Read in & clean text
import nltk
import pandas as pd
import re
from sklearn.feature_extraction.text import TfidfVectorizer
import string
stopwords = nltk.corpus.stopwords.words('english')
ps = nltk.PorterStemmer()
data = pd.read_csv("SMSSpamCollection.tsv", sep='\t')
data.columns = ['label', 'body_text']
def count_punct(text):
count = sum([1 for char in text if char in string.punctuation])
return round(count/(len(text) - text.count(" ")), 3)*100
data['body_len'] = data['body_text'].apply(lambda x: len(x) - x.count(" "))
data['punct%'] = data['body_text'].apply(lambda x: count_punct(x))
def clean_text(text):
text = "".join([word.lower() for word in text if word not in string.punctuation])
tokens = re.split('\W+', text)
text = [ps.stem(word) for word in tokens if word not in stopwords]
return text
tfidf_vect = TfidfVectorizer(analyzer=clean_text)
X_tfidf = tfidf_vect.fit_transform(data['body_text'])
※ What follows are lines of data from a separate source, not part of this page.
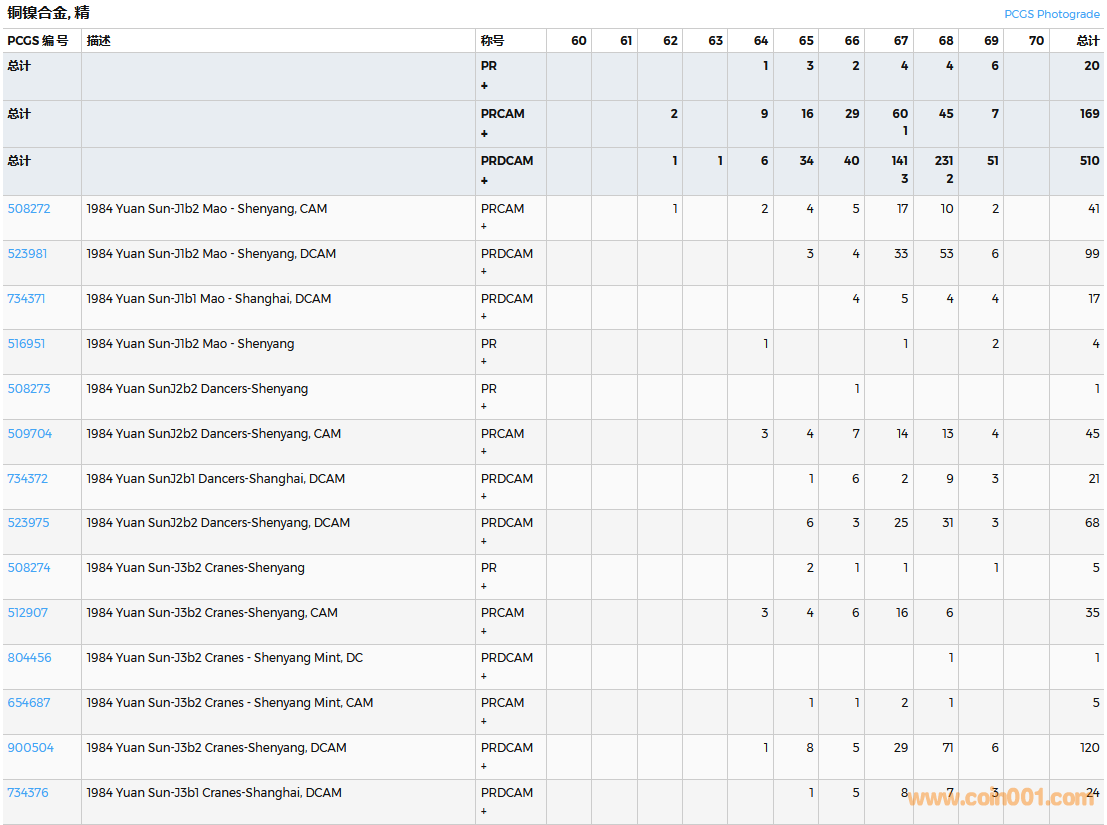
Task: Expand plus grades for 512907 Cranes-Shenyang CAM
Action: coord(484,632)
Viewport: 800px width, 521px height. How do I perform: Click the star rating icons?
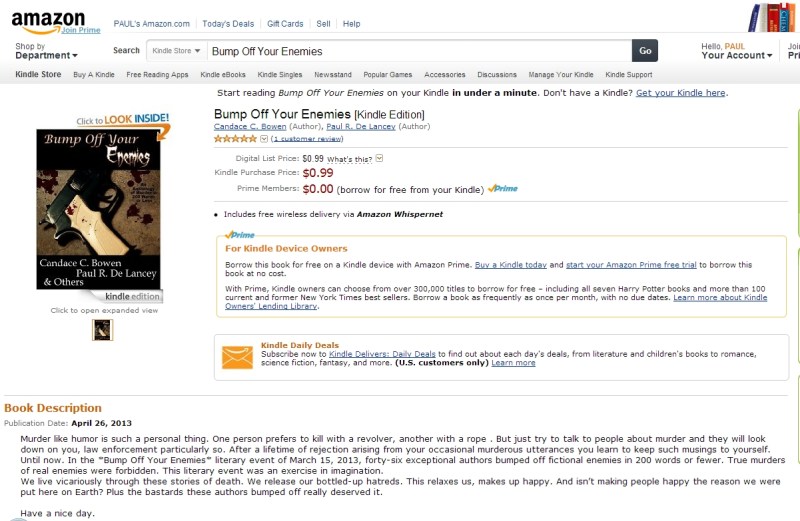(235, 139)

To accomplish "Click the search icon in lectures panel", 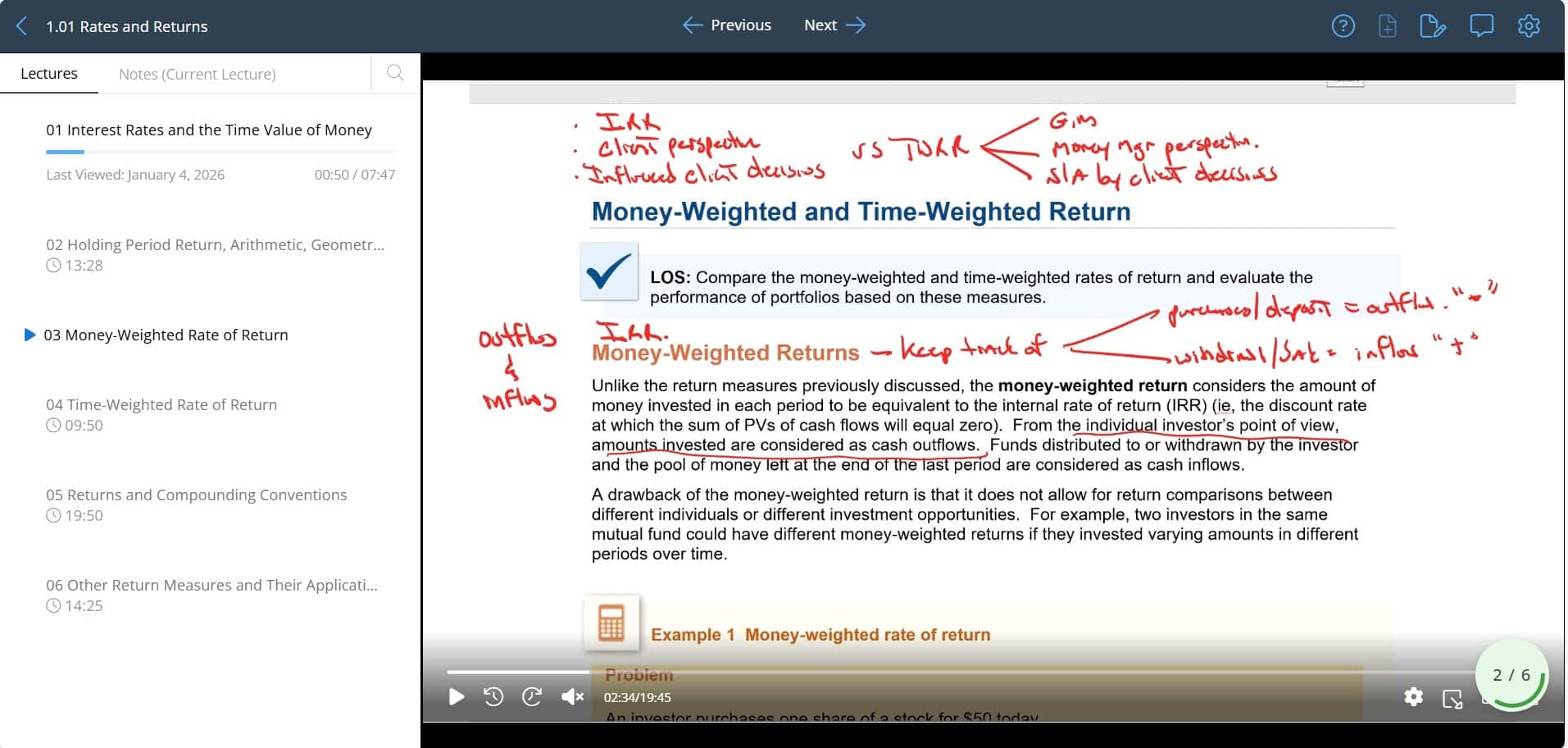I will tap(395, 73).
X_features = pd.concat([data['body_len'], data['punct%'], pd.DataFrame(X_tfidf.toarray())], axis=1)
X_features.head()
Explore RandomForestClassifier through Holdout Set
from sklearn.metrics import precision_recall_fscore_support as score
from sklearn.model_selection import train_test_split
X_train, X_test, y_train, y_test = train_test_split(X_features, data['label'], test_size=0.2)
from sklearn.ensemble import RandomForestClassifier
rf = RandomForestClassifier(n_estimators=50, max_depth=20, n_jobs=-1)
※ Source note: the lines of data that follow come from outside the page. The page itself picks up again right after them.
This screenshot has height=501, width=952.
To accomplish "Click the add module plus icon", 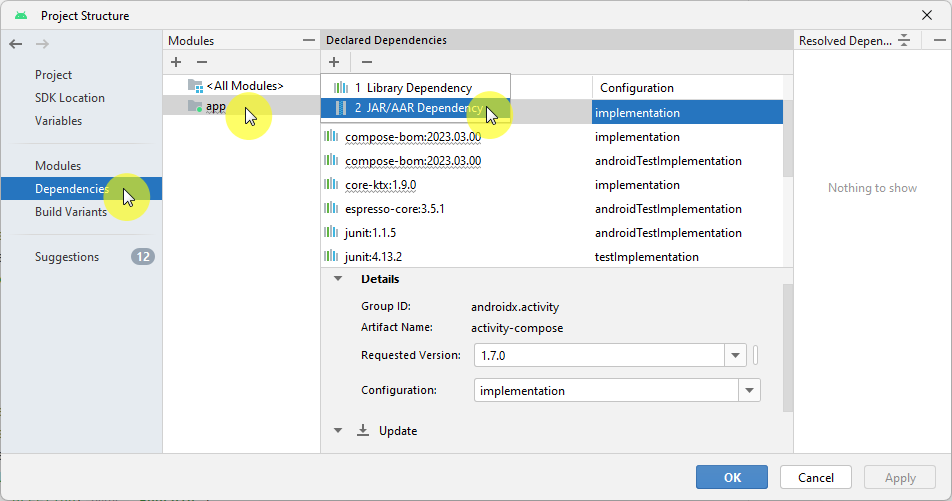I will pos(176,62).
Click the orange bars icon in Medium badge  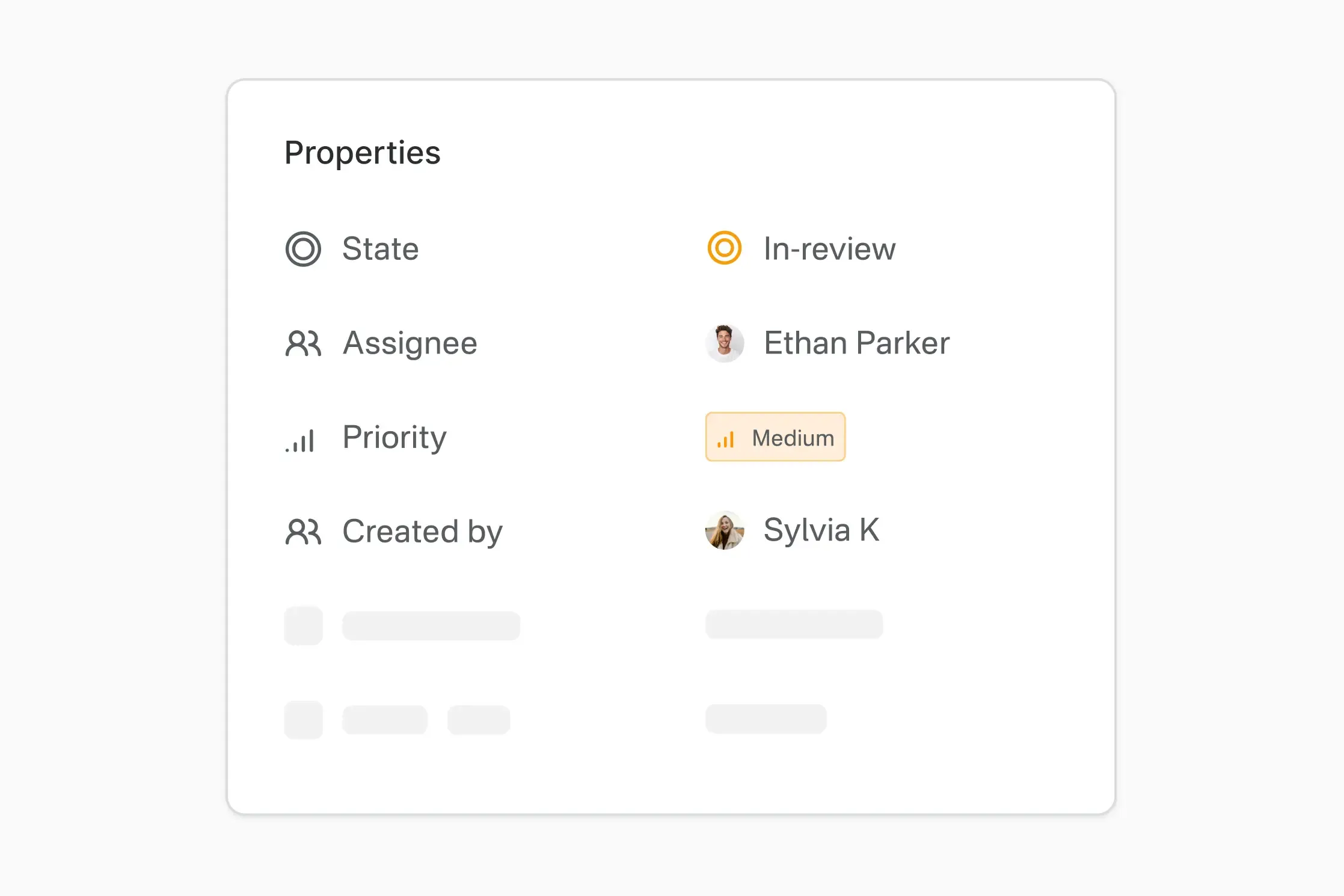tap(725, 440)
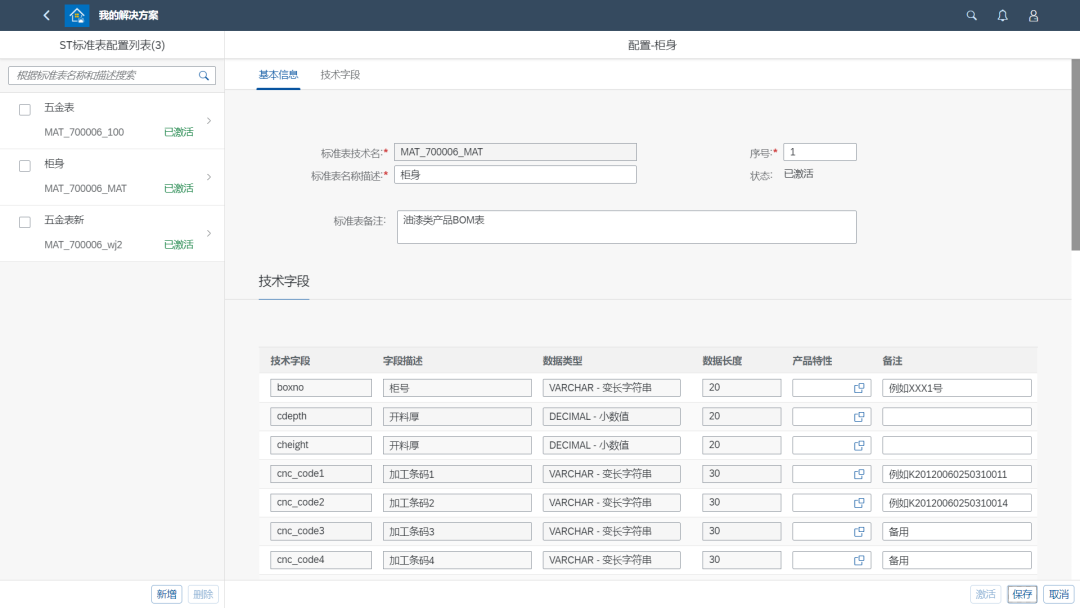Click the 保存 button
1080x608 pixels.
(1022, 594)
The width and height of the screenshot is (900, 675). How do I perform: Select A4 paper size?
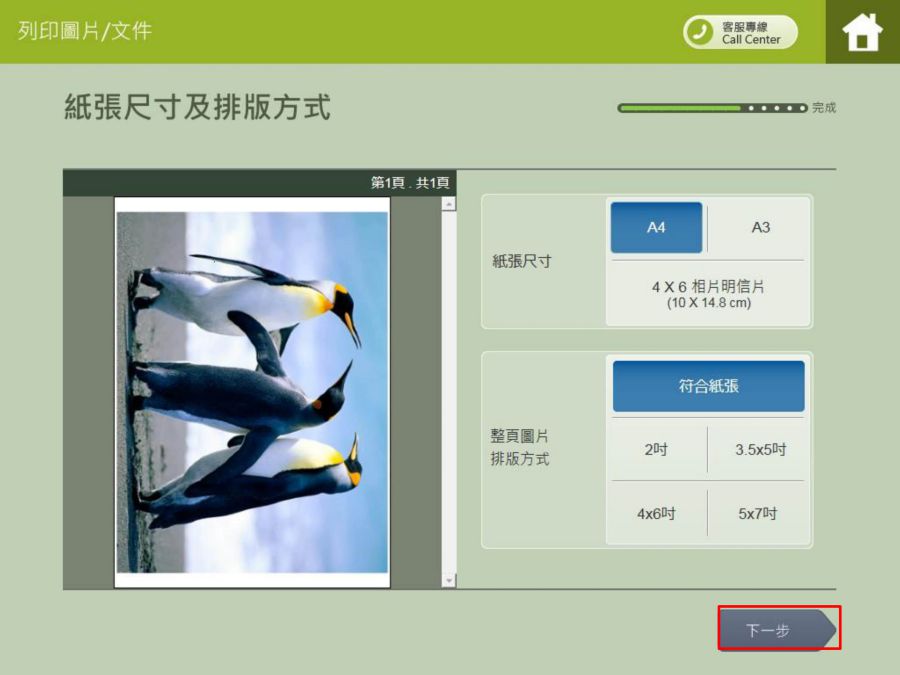click(656, 228)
rf_model = rf.fit(X_train, y_train)
I got a persistent error from a guided exercise of an online platform course. The type error is on the rf_model and I don't know what to do.
from sklearn.ensemble import RandomForestClassifier
rf = RandomForestClassifier(n_estimators=50, max_depth=20, n_jobs=-1)
----> rf_model = rf.fit(X_train, y_train)
and then at the end of the long feedback, it displays the following:
TypeError: Feature names are only supported if all input features have string names, but your input has ['int', 'str'] as feature name / column name types.
If you want feature names to be stored and validated, you must convert them all to strings, by using X.columns = X.columns.astype(str) for example.
Otherwise you can remove feature / column names from your input data, or convert them all to a non-string data type.
How to resolve this?
To resolve this issue, you can convert the feature names to strings using the 'astype' method.
# Convert feature names to strings
X_train.columns = X_train.columns.astype(str)
# Fit the RandomForestClassifier
rf_model = rf.fit(X_train, y_train)
Please note that if you encounter the same error when using X_test, you should also convert the feature names in X_test to strings before making predictions.
Try this and see if it works for you or not.